=== Task statement ===
Where in the data below does the word "agent" appear? Copy every line that has it.

:: Data

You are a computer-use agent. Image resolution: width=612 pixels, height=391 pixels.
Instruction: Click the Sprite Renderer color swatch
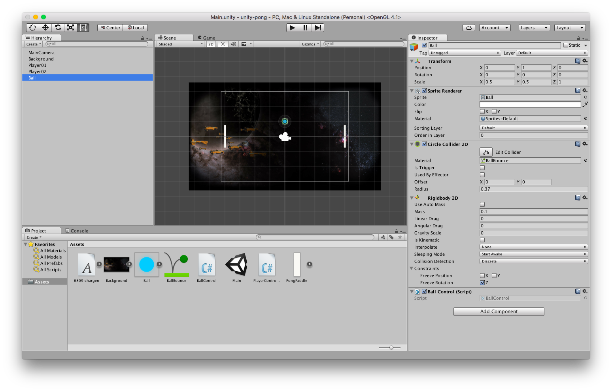tap(530, 104)
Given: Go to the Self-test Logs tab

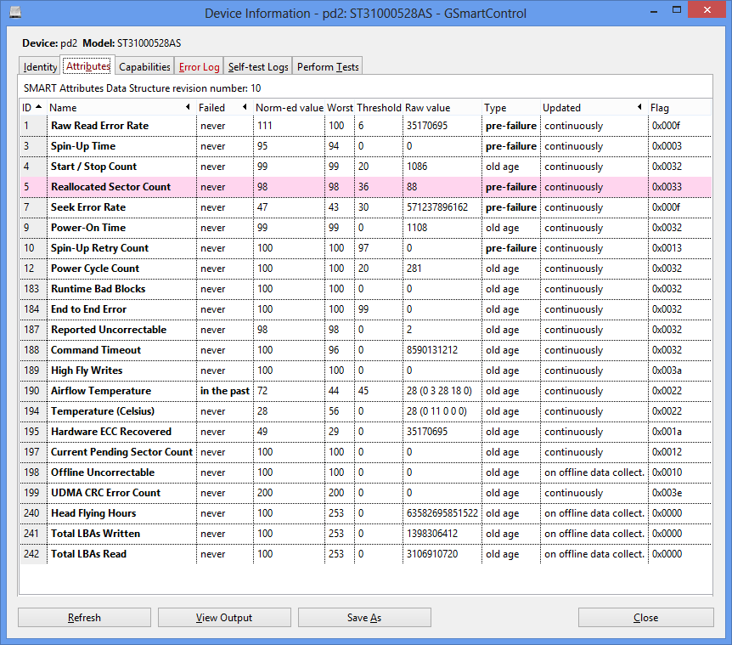Looking at the screenshot, I should coord(258,67).
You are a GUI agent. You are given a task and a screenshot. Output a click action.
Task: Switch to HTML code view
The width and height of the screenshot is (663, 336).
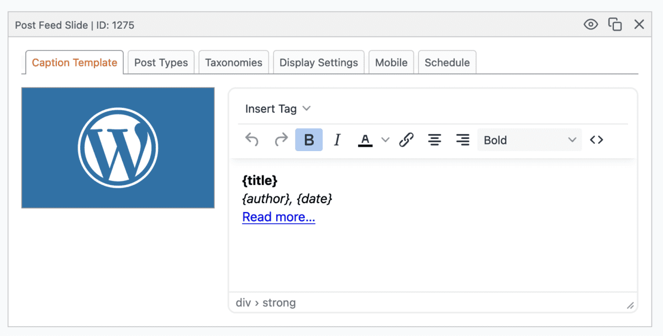point(596,139)
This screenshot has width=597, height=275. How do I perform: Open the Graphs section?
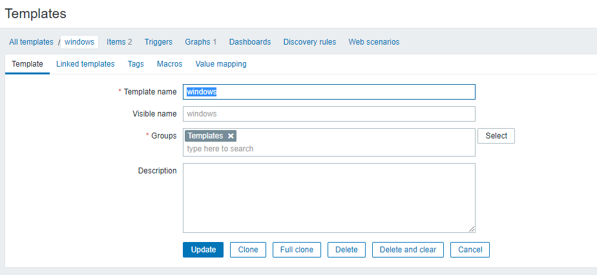click(197, 42)
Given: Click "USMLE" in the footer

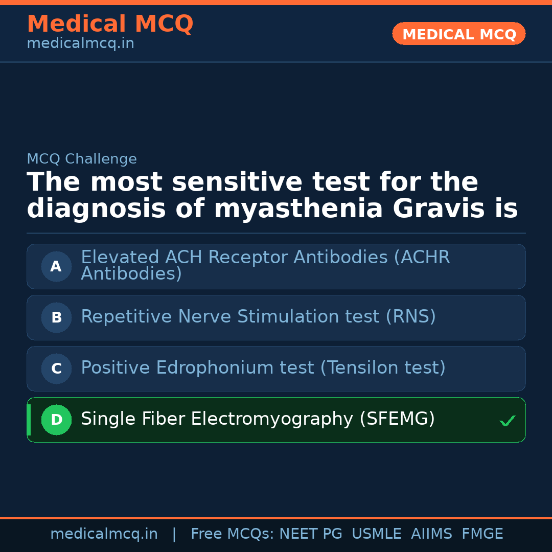Looking at the screenshot, I should click(x=376, y=534).
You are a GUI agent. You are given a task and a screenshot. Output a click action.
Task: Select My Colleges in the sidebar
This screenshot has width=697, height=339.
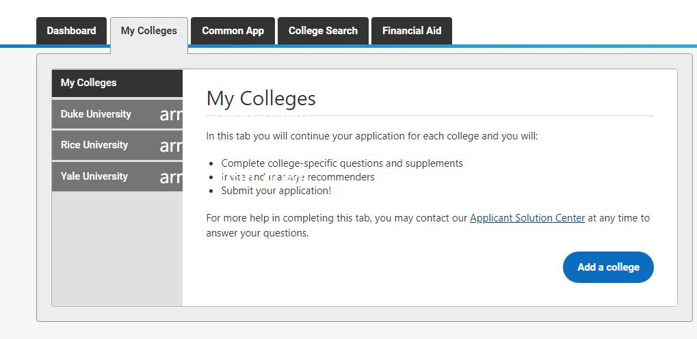(x=89, y=83)
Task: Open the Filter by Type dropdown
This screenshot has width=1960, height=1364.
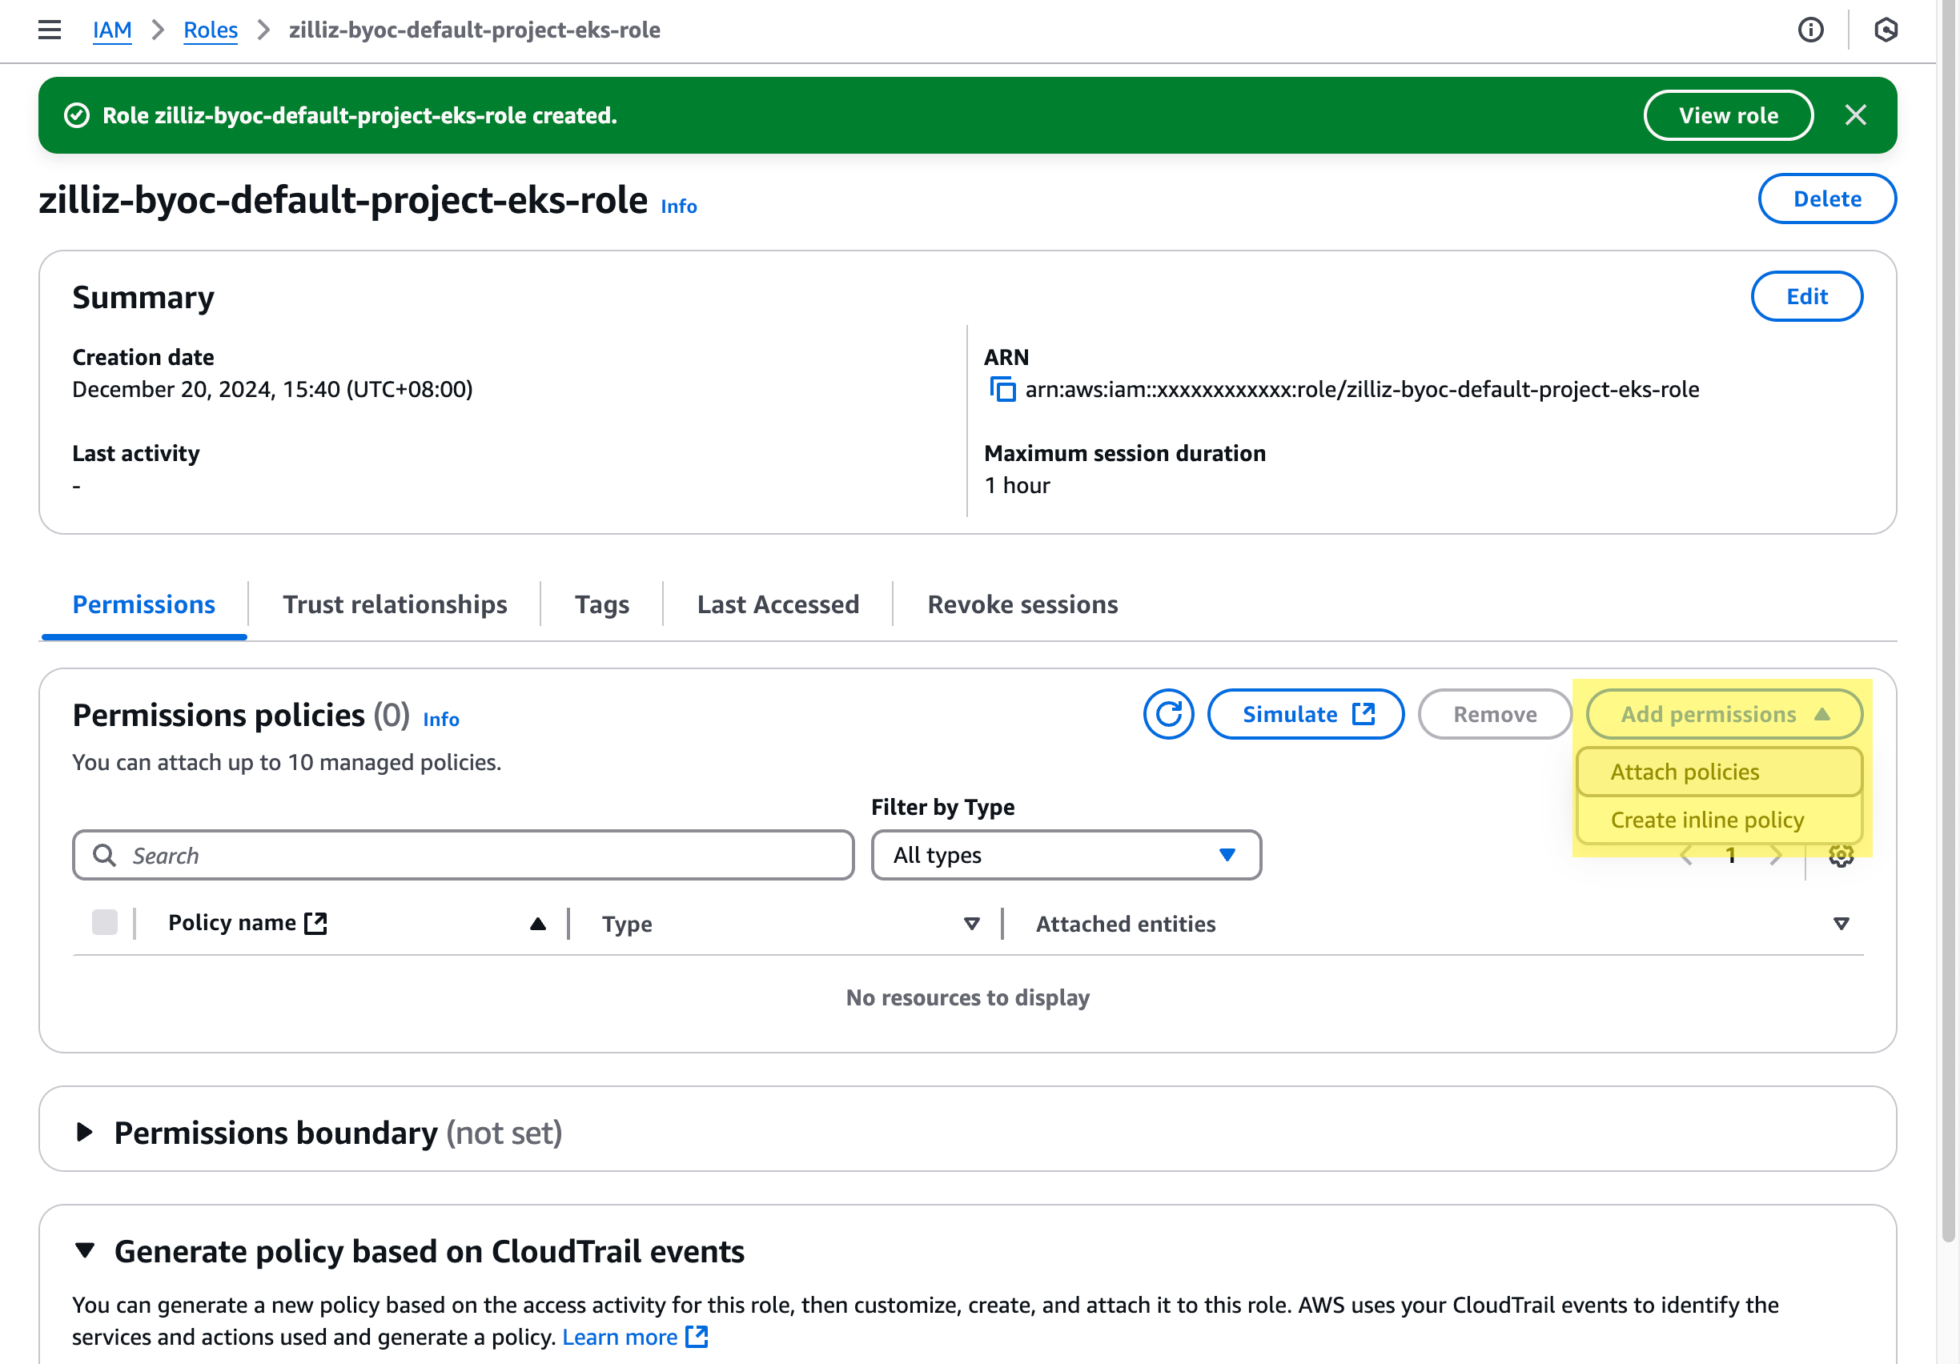Action: pos(1065,854)
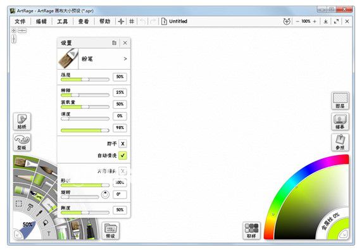Open the 贴纸 sticker panel
This screenshot has height=250, width=357.
(x=22, y=122)
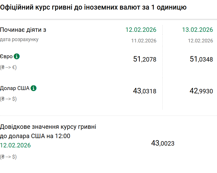Screen dimensions: 217x173
Task: Click the reference rate value 43,0023
Action: coord(163,143)
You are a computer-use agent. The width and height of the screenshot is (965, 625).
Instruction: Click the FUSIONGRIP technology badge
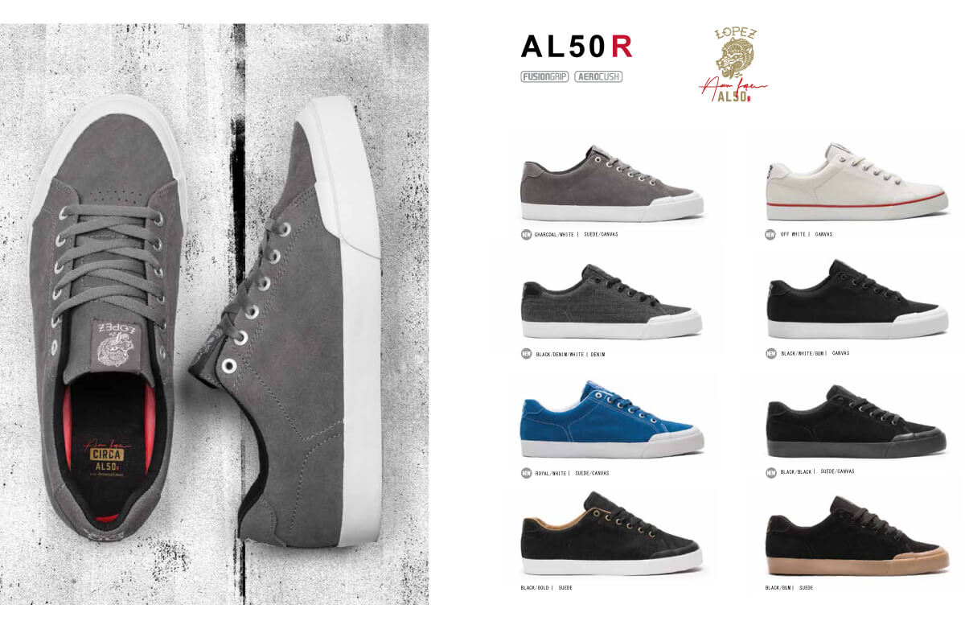pos(544,77)

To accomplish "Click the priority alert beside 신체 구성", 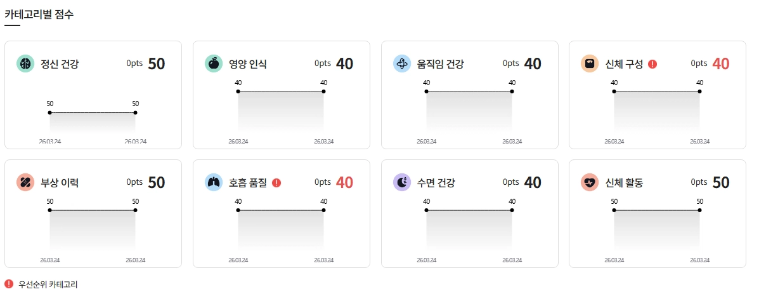I will [x=652, y=64].
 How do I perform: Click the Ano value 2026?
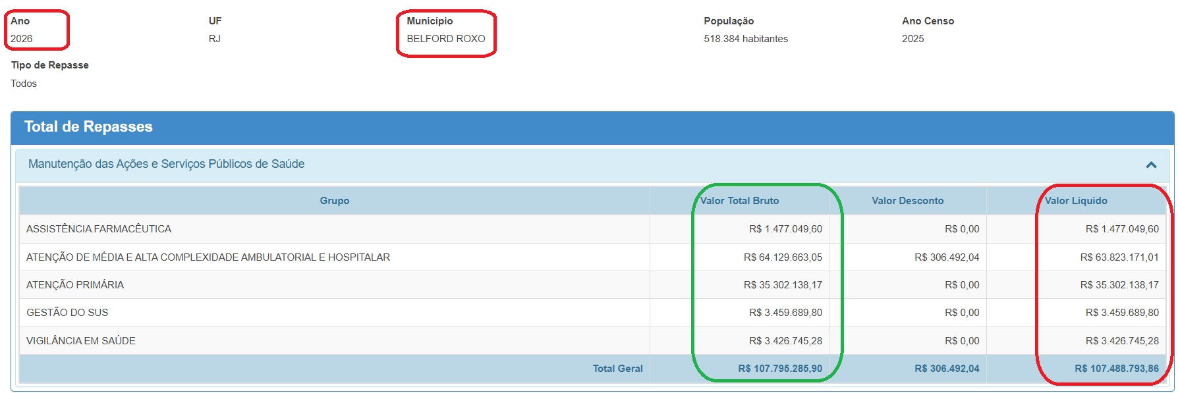point(22,39)
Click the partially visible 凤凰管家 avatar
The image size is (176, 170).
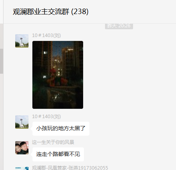[22, 168]
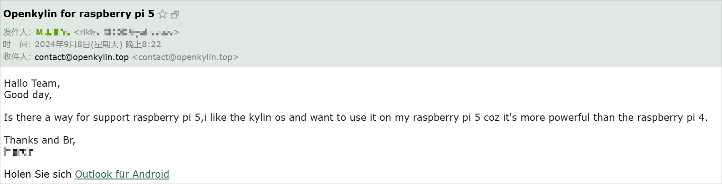Star this email with the star icon
This screenshot has width=722, height=184.
click(x=163, y=14)
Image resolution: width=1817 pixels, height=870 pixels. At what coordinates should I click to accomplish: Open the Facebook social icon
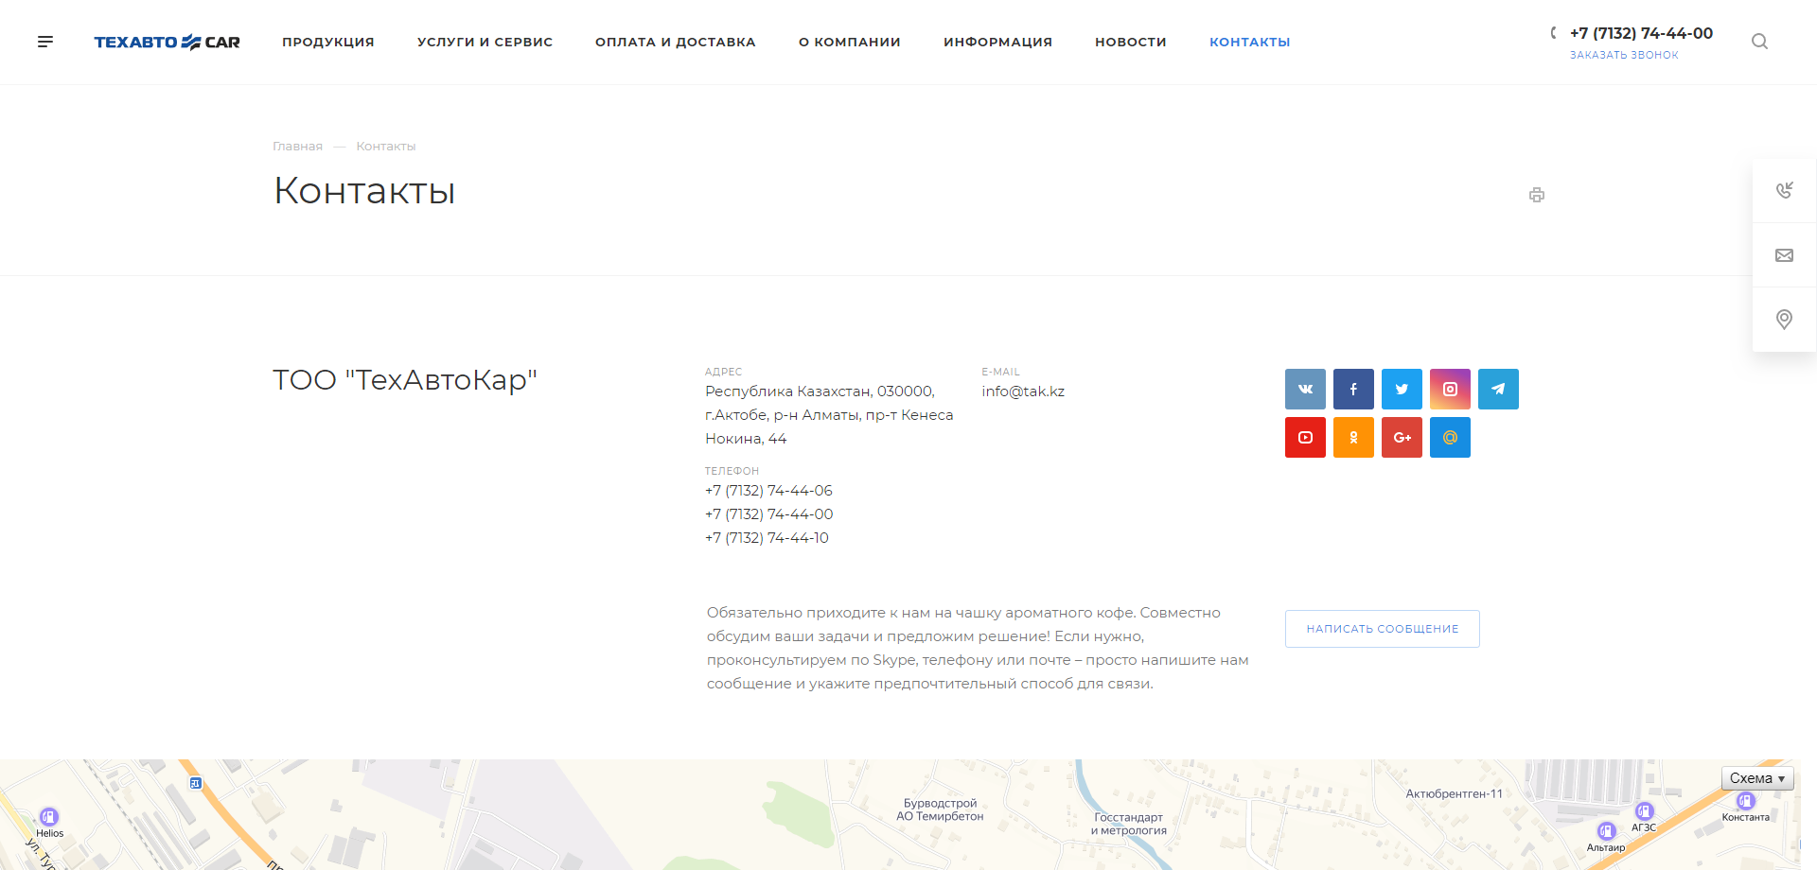click(1353, 389)
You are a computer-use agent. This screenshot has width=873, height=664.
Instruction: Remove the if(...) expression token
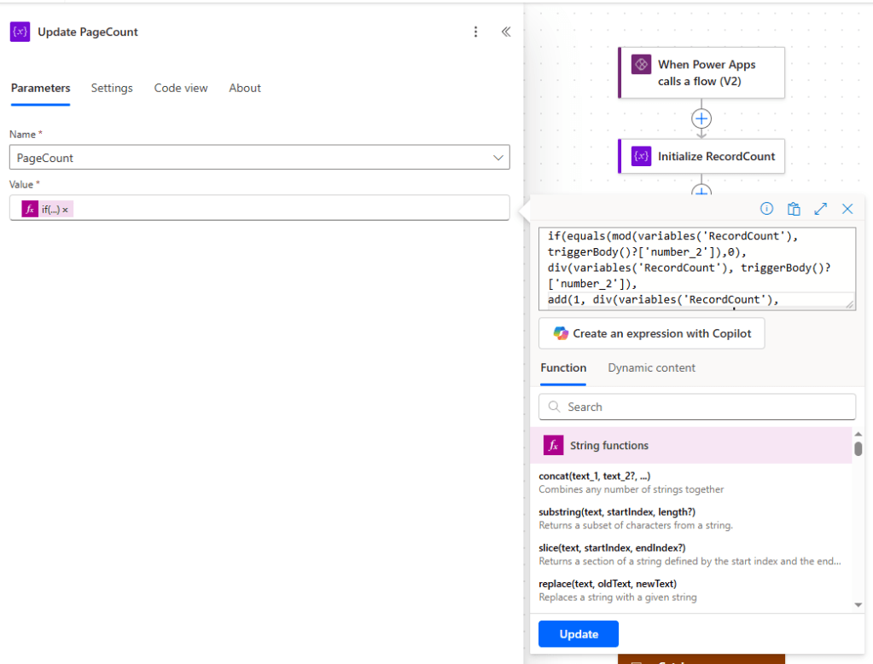66,209
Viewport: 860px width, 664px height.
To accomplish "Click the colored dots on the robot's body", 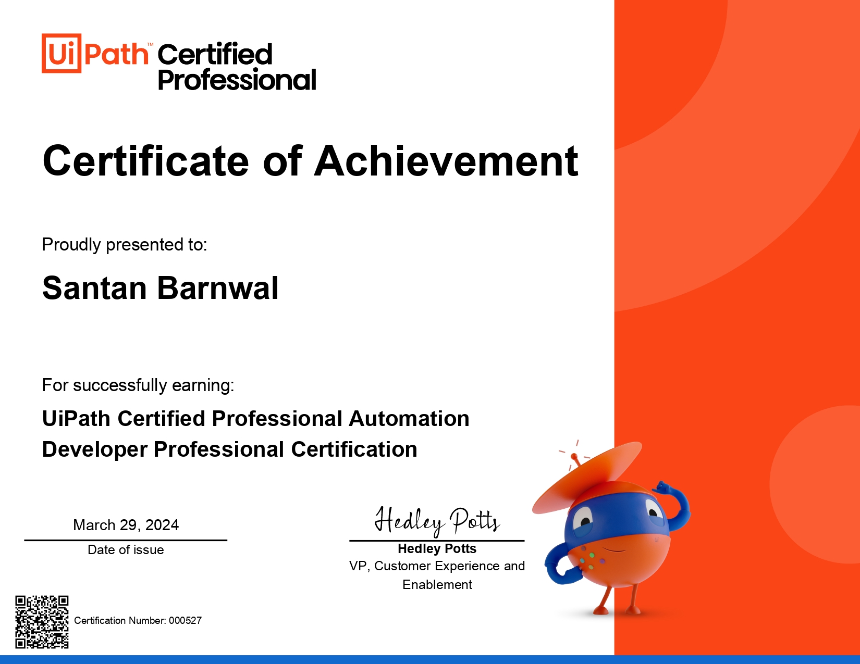I will pyautogui.click(x=591, y=560).
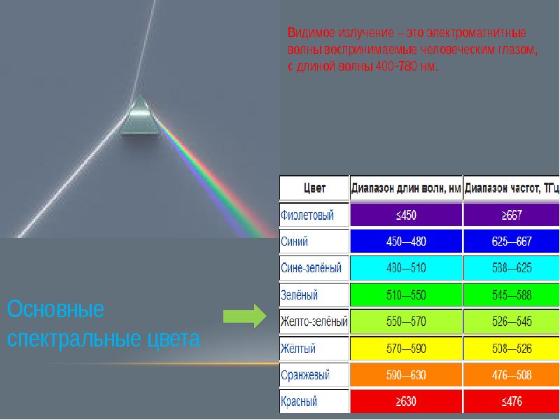Click the Сине-зелёный row label

[311, 268]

::::

=== Response to the exercise ===
You are a computer-use agent. Image resolution: width=612 pixels, height=391 pixels.
You are a GUI agent. You are given a task and a screenshot. Output a click action.
You are a GUI agent. You are given a task and a screenshot. Output a click action.
You are a computer-use agent. The width and height of the screenshot is (965, 625).
You are a computer-use agent. This screenshot has width=873, height=664.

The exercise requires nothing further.